■ **Working data**

=== Section Start ===

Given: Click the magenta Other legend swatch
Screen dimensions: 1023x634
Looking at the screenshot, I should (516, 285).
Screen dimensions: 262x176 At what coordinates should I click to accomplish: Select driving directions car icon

=== Section End ===
=== Section Start ===

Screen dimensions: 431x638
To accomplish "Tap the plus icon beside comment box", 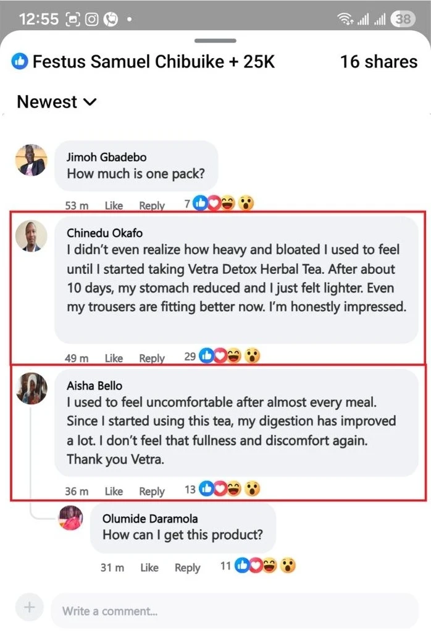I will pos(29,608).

=== Section End ===

■ **Prompt**
From the records above, give again exactly the lines running from the line with "Screen dimensions: 1023x634" to the line with "Screen dimensions: 262x176", inclusive.

■ **Answer box**
Screen dimensions: 1023x634
Looking at the screenshot, I should (516, 285).
Screen dimensions: 262x176 At what coordinates should I click to accomplish: Select driving directions car icon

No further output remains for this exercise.